The numbers and locations within the lymph nodes of the TILs showing altered gene expression predicted both overall survival and the time to transformation to B-cell lymphoma – sometimes dramatically. Certain combinations were associated with 70%-80% reductions in the risks of these outcomes.
"These results contribute to our understanding of the complex interactions of lymphoma cells, TILs, and macrophages in their microenvironment and help us generate hypotheses. But until we have a better understanding of these interactions, it does not yet seem feasible to incorporate [immunohistochemistry] analysis of TILs in [follicular lymphoma] for prognosis," the investigators wrote.
"However, because nonmalignant infiltrating immune cells play a crucial role in outcomes in [follicular lymphoma], understanding the nature and impact of the abnormalities induced in TILs in these patients is vital before any immunotherapeutic strategies can be implemented to alter the immune microenvironment in [follicular lymphoma]," they added.
In the study, the investigators constructed tissue microarrays and used mRNA expression profiles, real-time polymerase chain reaction assays, and immunohistochemistry to assess gene expression in highly purified CD4 and CD8 T cells.
Results showed that the TILs had an abnormal gene expression profile when compared with the healthy T cells, Dr. Kiaii and his associates said (J. Clin. Oncol. 2013;31:2654-61).
The genes showing the greatest upregulation were those for pro-melanin–concentrating hormone (PMCH); ETS translocation variant 1 (ETV1); and tumor necrosis factor receptor superfamily, member 9 (TNFRSF9).
One of the genes showing greatest downregulation was the gene that encodes the cytoskeletal protein actinin (ACTN1), and the TILs indeed showed reduced motility when compared with the healthy T cells (P less than .025).
When cultured alone, healthy T cells did not express PMCH and had normal motility, but when cultured with follicular lymphoma cells, the T cells expressed this protein highly and had reduced motility (P = .0002).
The number of TILs expressing PMCH, ETV1, and NAMPT (nicotinamide phosphoribosyltransferase) and their locations in lymph nodes – in the malignant follicle (intrafollicular area), in the area between follicles (interfollicular area), and overall – as determined immunohistochemically, were significantly associated with both overall survival and time to transformation, the investigators said.

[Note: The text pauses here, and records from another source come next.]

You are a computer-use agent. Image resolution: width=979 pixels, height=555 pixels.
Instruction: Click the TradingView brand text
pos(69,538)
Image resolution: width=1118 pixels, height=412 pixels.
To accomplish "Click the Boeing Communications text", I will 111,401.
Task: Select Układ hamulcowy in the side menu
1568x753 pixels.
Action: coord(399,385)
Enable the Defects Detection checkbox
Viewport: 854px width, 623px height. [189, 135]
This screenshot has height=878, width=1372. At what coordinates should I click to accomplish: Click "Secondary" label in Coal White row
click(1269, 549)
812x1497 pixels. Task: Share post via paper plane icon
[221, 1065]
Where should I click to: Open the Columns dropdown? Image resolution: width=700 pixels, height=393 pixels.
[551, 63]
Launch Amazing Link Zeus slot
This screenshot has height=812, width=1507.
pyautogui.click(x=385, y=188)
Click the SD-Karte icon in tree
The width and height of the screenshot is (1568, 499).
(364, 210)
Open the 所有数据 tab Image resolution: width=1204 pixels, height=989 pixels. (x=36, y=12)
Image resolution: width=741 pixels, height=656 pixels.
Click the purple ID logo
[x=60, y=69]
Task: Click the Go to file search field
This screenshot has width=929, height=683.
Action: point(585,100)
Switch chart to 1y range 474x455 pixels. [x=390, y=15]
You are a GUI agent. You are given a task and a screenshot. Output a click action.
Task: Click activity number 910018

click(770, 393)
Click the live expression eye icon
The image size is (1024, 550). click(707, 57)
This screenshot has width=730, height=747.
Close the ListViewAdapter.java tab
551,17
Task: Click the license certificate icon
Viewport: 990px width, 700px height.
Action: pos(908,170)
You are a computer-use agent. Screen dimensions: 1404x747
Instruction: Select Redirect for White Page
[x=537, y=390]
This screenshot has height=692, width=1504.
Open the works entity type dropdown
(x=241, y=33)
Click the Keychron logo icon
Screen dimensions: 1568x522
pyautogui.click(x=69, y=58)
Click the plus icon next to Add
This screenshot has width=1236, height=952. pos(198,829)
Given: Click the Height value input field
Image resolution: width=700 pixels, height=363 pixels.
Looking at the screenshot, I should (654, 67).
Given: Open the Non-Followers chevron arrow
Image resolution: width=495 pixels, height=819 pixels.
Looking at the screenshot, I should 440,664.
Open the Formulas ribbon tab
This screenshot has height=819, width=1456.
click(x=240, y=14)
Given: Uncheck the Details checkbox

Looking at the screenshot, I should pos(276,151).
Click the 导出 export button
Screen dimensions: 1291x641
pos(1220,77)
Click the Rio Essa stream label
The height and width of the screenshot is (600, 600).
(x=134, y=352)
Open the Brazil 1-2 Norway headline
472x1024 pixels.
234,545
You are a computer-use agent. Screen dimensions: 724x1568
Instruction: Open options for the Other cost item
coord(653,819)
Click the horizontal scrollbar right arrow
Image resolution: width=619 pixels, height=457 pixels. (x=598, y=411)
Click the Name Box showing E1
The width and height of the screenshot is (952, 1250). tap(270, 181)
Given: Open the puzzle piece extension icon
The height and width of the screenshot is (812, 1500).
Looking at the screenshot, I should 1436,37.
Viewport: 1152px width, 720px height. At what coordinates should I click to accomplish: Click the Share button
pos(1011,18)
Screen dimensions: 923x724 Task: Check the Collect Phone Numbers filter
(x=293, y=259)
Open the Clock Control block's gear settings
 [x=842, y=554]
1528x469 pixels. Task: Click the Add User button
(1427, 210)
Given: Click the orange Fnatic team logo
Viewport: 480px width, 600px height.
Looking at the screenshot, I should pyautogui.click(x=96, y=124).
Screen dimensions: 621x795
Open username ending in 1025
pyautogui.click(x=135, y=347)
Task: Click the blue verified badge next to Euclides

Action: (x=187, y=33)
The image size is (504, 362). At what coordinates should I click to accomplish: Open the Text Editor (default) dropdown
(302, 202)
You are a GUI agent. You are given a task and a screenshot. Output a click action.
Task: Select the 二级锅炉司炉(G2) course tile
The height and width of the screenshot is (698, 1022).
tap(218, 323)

In multivariate analyses, the combination of the interfollicular-to-intrafollicular ratio of PMCH-expressing cells plus a high level of expression of NAMPT and a low level of expression of ETV1 in the intrafollicular area was the strongest predictor of longer time to transformation (hazard ratio, 0.19; P = .003).
Similarly, the combination of the number of PMCH- and NAMPT-expressing cells in the interfollicular area plus the interfollicular-to-intrafollicular ratio of ETV1 cells was the strongest predictor of better overall survival (hazard ratio, 0.32; P = .007).
The study was supported by grants from Cancer Research UK and the National Cancer Institute. One of the investigators disclosed receiving honoraria from Roche/Genentech and Celgene.
FROM THE JOURNAL OF CLINICAL ONCOLOGY
Major finding: The combination of the number of PMCH- and NAMPT-expressing cells in the interfollicular area plus the interfollicular-to-intrafollicular ratio of ETV1 cells was the strongest predictor of better overall survival (hazard ratio, 0.32; P = .007).
Data source: A gene expression profiling study in 172 patients with follicular lymphoma and 12 healthy individuals.
Disclosures: The study was supported by grants from Cancer Research UK and the National Cancer Institute. One of the investigators disclosed receiving honoraria from Roche/Genentech and Celgene.